# Superman vs Batman



## atlex (Jul 23, 2012)

The gr8est superhero is....?


----------



## typemismatch (May 30, 2012)

Superman clearly, batman needs bits of string and **** to get around, superman just needs to stick his fist out and fly babee yeah.


----------



## StevenGlansberg (Apr 1, 2009)




----------



## typemismatch (May 30, 2012)

Bananaman could take em both though


----------



## Kingpin (Nov 8, 2011)




----------



## To22 (Apr 6, 2012)

-_- ok lol "ratman" haha.

Batman all day. Superman is only special because he's an alien. Batman worked hard for his abilities..i.e. high i.q. master martial arts..billionaire. Superman isn't human. He is sort like a god among men YET Batman still has proven time and time again that he could easily defeat superman. (you have to be a big dc fan to feel me on this one)

Batman has no superhuman abilities yet he's better at winning than most of the superhumans...just saying


----------



## Dark Alchemist (Jul 10, 2011)

"Ratman?"

I like Batman better since he isn't a boy scout in tights.

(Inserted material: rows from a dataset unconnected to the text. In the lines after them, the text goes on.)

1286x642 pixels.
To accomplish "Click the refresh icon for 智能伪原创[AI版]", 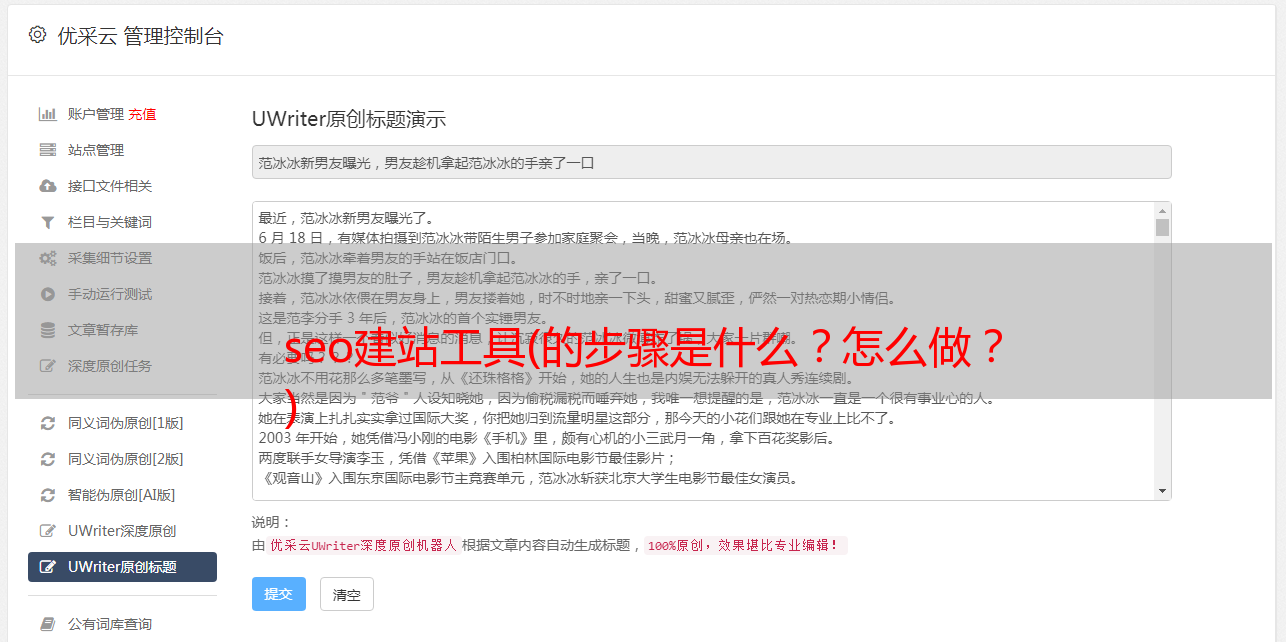I will (47, 495).
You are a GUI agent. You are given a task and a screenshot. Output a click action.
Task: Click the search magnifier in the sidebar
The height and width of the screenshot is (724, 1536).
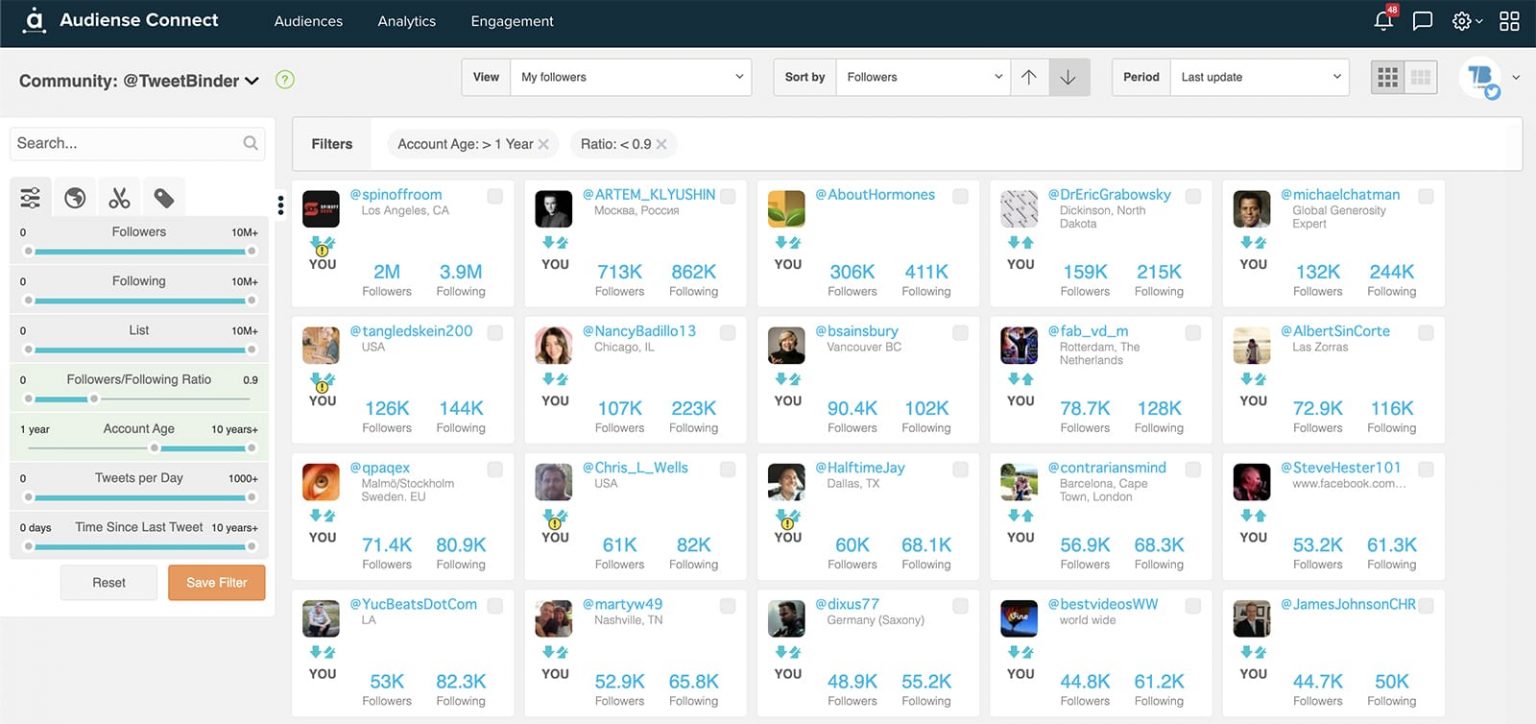(250, 143)
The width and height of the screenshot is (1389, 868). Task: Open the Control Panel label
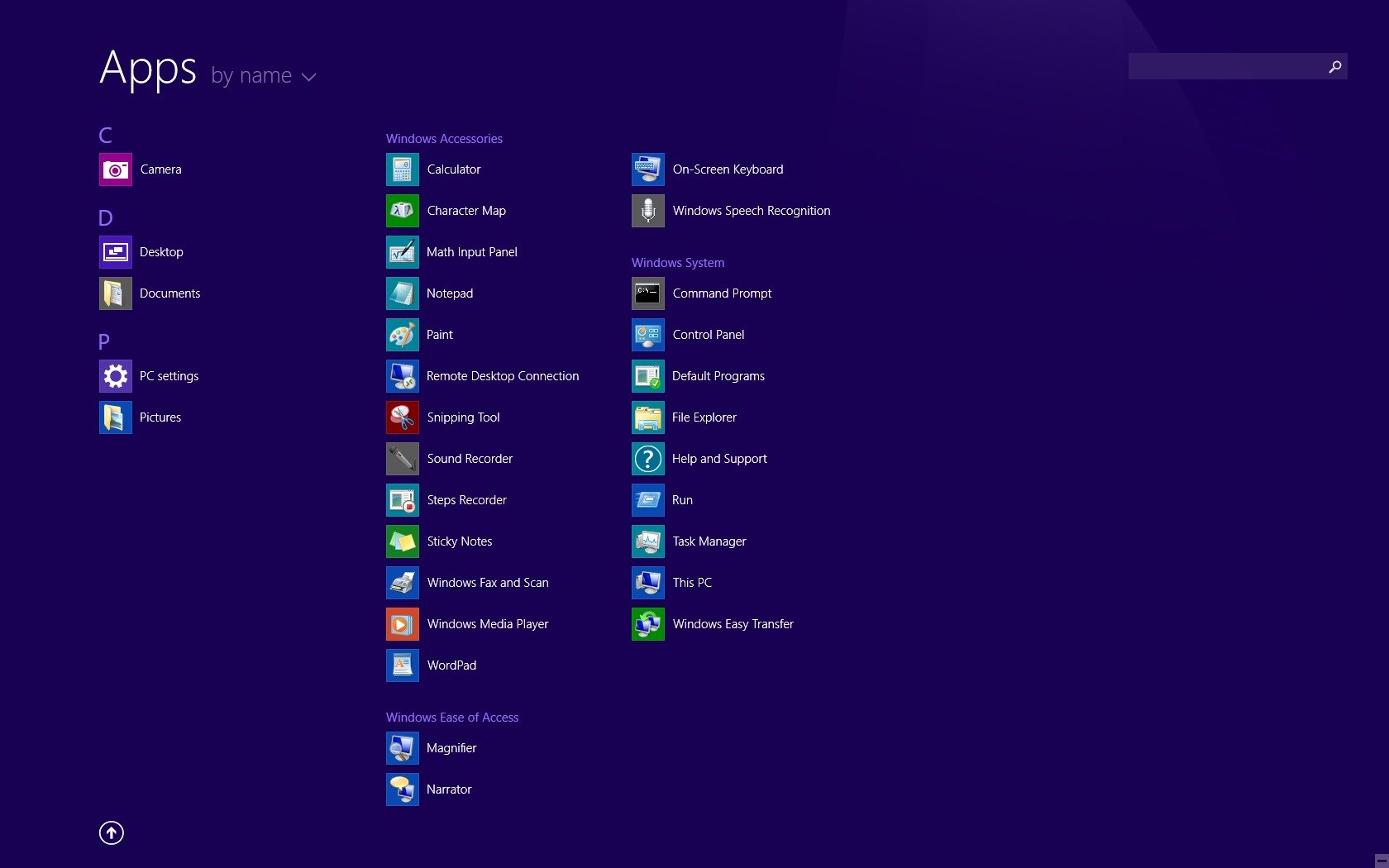click(x=708, y=335)
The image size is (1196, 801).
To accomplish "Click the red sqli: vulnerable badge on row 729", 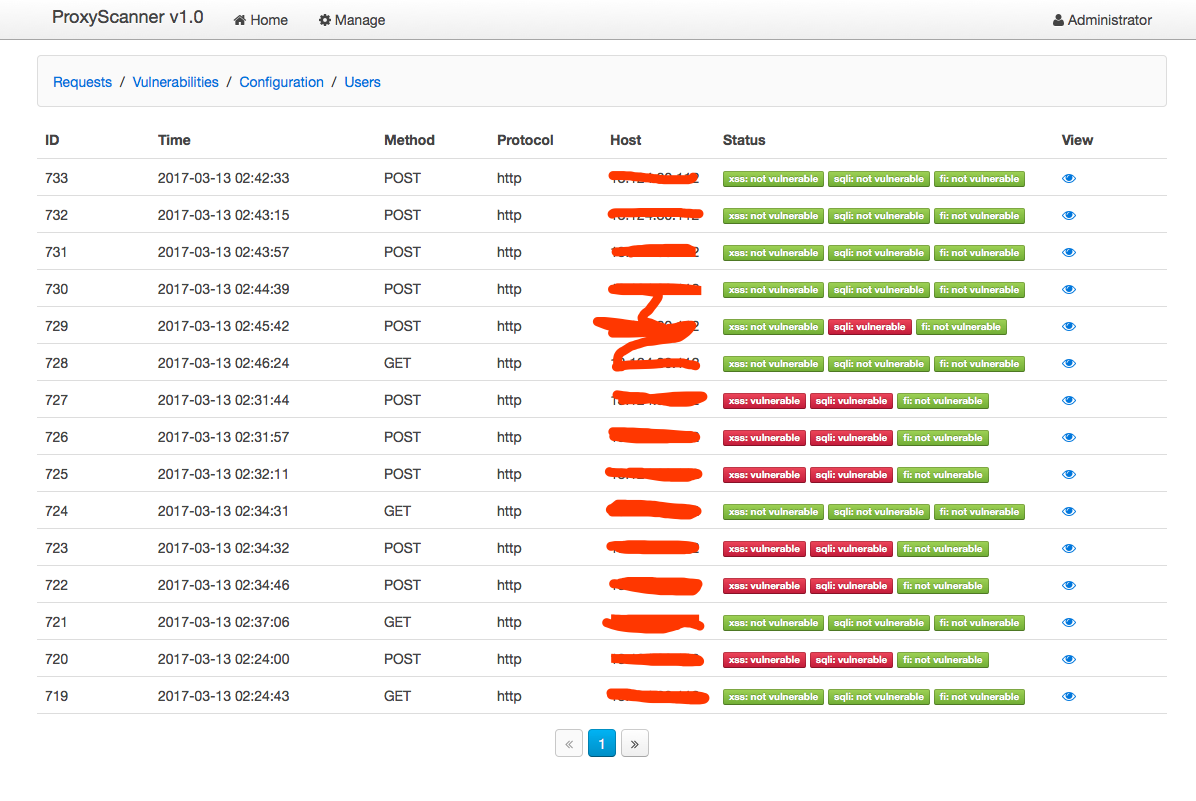I will pyautogui.click(x=870, y=327).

Not to mention Batman has plenty of kryptonite in the Bat Cave.


----------



## JustThisGuy (Mar 24, 2012)




----------



## kilgoretrout (Jul 20, 2011)

StevenGlansberg said:


>


That's hot.


----------



## ManOfFewWords (Mar 20, 2012)




----------



## Secretly Pretentious (Dec 18, 2011)

"Ratman?" Subliminal messaging? Anyway...


----------



## Monotony (Mar 11, 2012)

Ratman of course.


----------



## FireIsTheCleanser (Aug 16, 2011)

ManOfFewWords said:


>


Batman's cheating


----------



## SupaDupaFly (Sep 1, 2011)

Batman. Why? No superpowers.


----------



## JustThisGuy (Mar 24, 2012)

SupaDupaFly said:


> Batman. Why? No superpowers.














No, but I agree.


----------



## FireIsTheCleanser (Aug 16, 2011)

^ LOL


SupaDupaFly said:


> Batman. Why? No superpowers.


Iron Man doesn't have any superpowers either and no one ever claims he's a better superhero. I mean he's smarter, richer, and has better technology than Batman


----------



## agentcooper (Aug 15, 2012)

atlex said:


> The gr8est superhero is....?


Batman, can't think of a reason to be Superman.

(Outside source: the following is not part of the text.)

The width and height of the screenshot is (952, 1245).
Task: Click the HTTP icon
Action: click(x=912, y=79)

Superman is pure fantasy, a super being with the ability to do virtually any task without breaking a sweat. There is nothing to aspire to with superman because anything he can do we cannot. He's not human, he's not us, might as well prefer a transformer.

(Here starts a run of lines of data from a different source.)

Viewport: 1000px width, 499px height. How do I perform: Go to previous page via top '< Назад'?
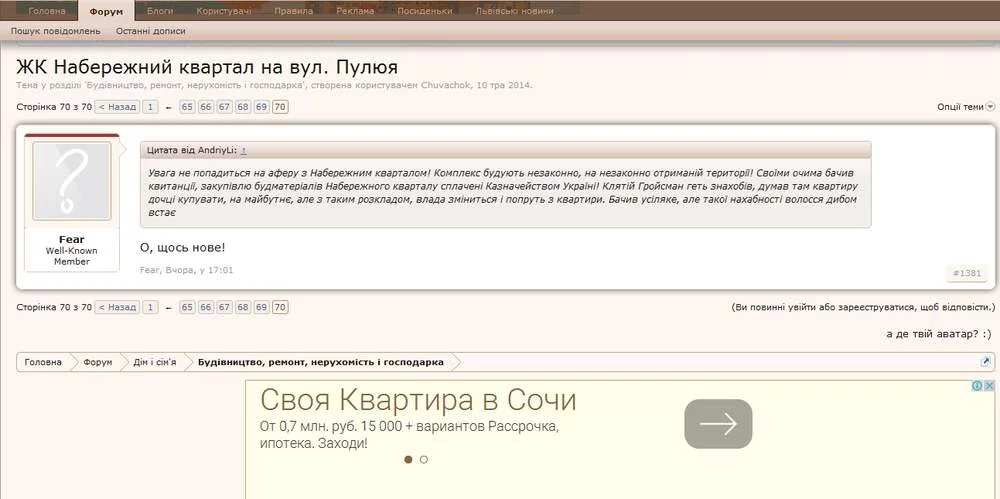coord(117,107)
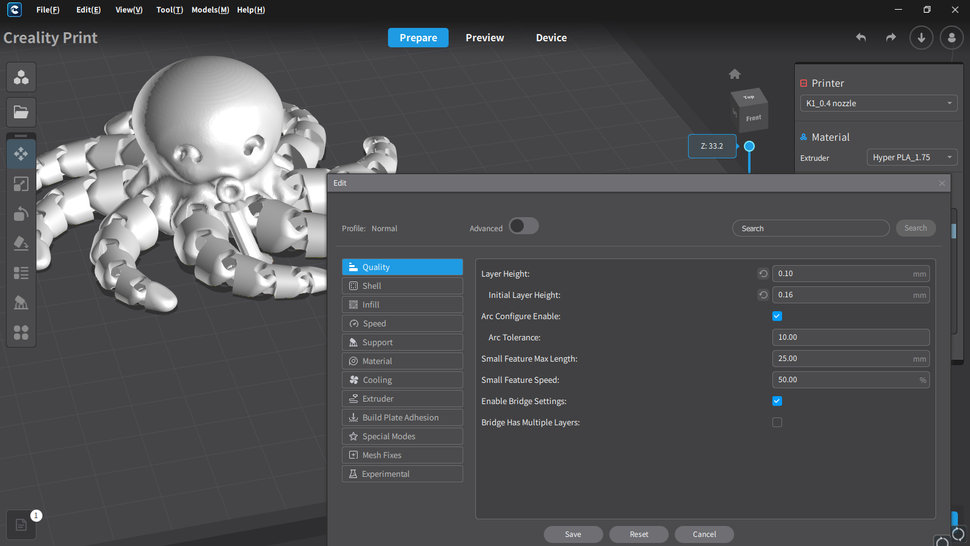This screenshot has height=546, width=970.
Task: Click the open folder icon
Action: 21,112
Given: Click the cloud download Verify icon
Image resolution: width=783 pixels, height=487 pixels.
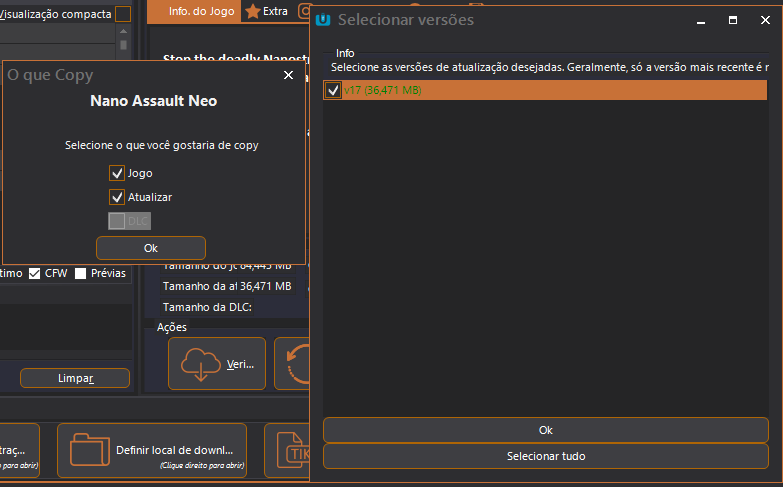Looking at the screenshot, I should pos(200,364).
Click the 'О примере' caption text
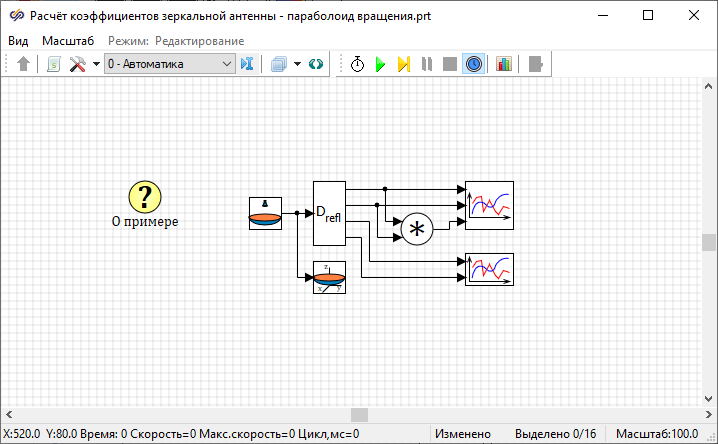 point(145,221)
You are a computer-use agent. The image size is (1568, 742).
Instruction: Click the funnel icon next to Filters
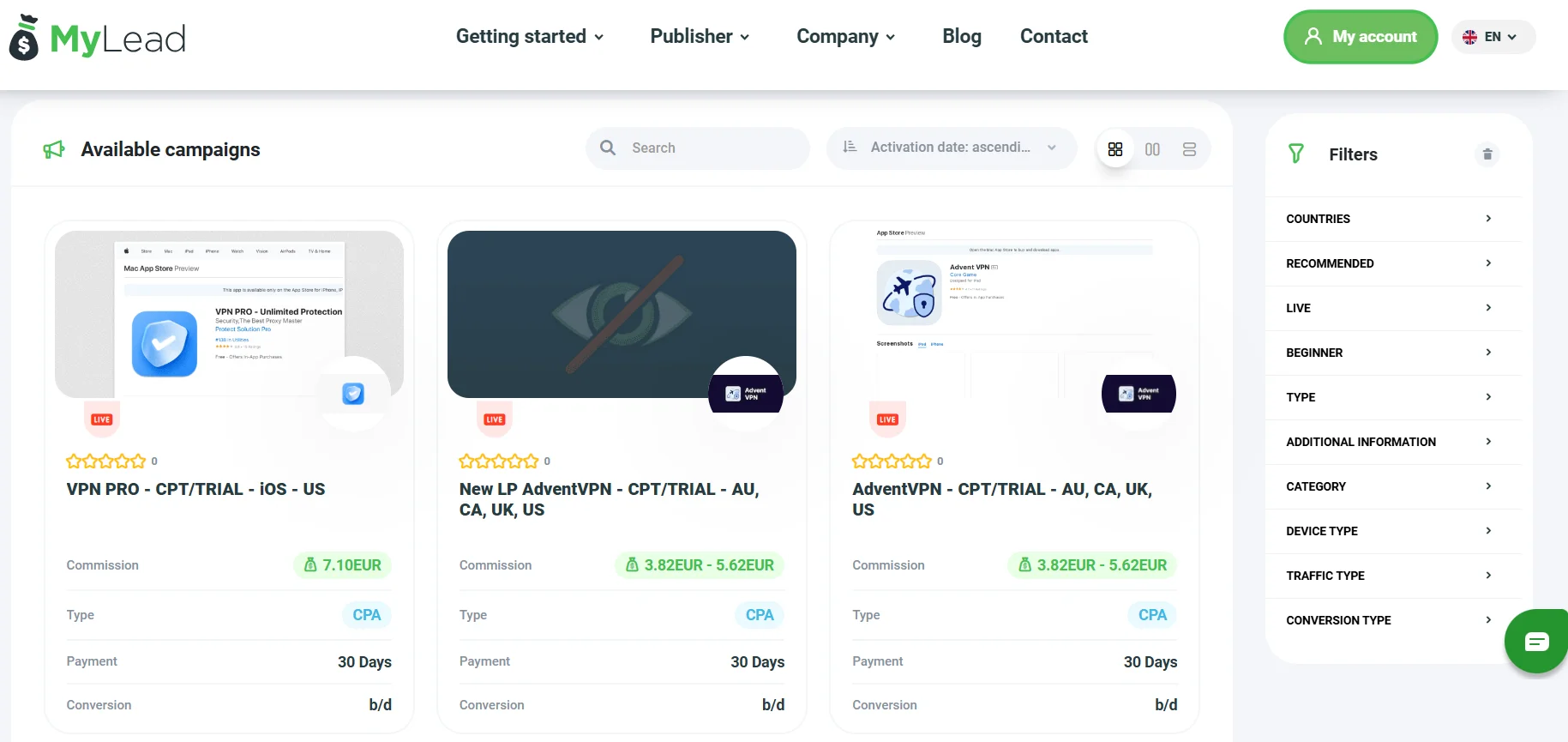point(1296,154)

Batman on the other hand is just another person, armed with no super powers but armed with resources and skills we can acquire. I'm not talking about the physical plausibility of his cape but about what he symbolizes. He represents who we want to be; strong, willful, pure at heart. Its the difference between dreaming about what we wish to achieve but don't won't to work towards those achievements versus being resourceful and making those achievements reality.


----------



## ImWeird (Apr 26, 2010)

JustThisGuy said:


> No, but I agree.


YES! lol.


----------



## Dark Alchemist (Jul 10, 2011)

JustThisGuy said:


>


That would be reversed in Batman had a sliver of kryptonite on him. Which as I recall he has plenty of in the Bat Cave.


----------



## Meli24R (Dec 9, 2008)

Batman


----------



## Sam M. (Sep 15, 2008)

As a comic reader, and a fan of both characters....Batman, big time.
He's just way more interesting. It seems really hard for people to make Superman interesting(they did on the cartoon though). 
But at the end of the day, Batman is just way more interesting.


----------



## Secretly Pretentious (Dec 18, 2011)

Meli24R said:


> Batman


Your clip inspired me to check out the entire musical. It was pretty epic.


----------



## Lasair (Jan 25, 2010)




----------



## brandini734 (Jan 15, 2012)

"Ratman"?
...seems legit.


----------



## Richard Pawgins (Jul 11, 2013)

It's really happening baby


----------



## saltyleaf (Dec 30, 2011)

SUPERMAN! hello!
of course my brother doesnt think so


----------



## Veritastar (Aug 16, 2011)

I remember the days of superman and batman the animated series. Back in the 90's it was so great to be able to watch those two shows. I always loved the rare episodes when they teamed up. 

I prefer superman.


----------



## AlchemyFire (Mar 4, 2013)

I like superman, but that's probably because I know his story more.


----------



## nubly (Nov 2, 2006)

Batman of course. He has a plan on how to take down all the super heroes incase they go rouge. Including Superman.


----------



## millenniumman75 (Feb 4, 2005)

Superman


----------



## Xenos (Jun 24, 2012)

Frank Miller clearly established that Batman would beat Superman in a fight as long as he has time to prepare.


----------



## Arkiasis (Jun 29, 2013)

Ratman?


----------



## Sacrieur (Jan 14, 2013)

Xenos said:


> Frank Miller clearly established that Batman would beat Superman in a fight as long as he has time to prepare.


Several times, even.

Hawk girl: "You always carry kryptonite around with you?"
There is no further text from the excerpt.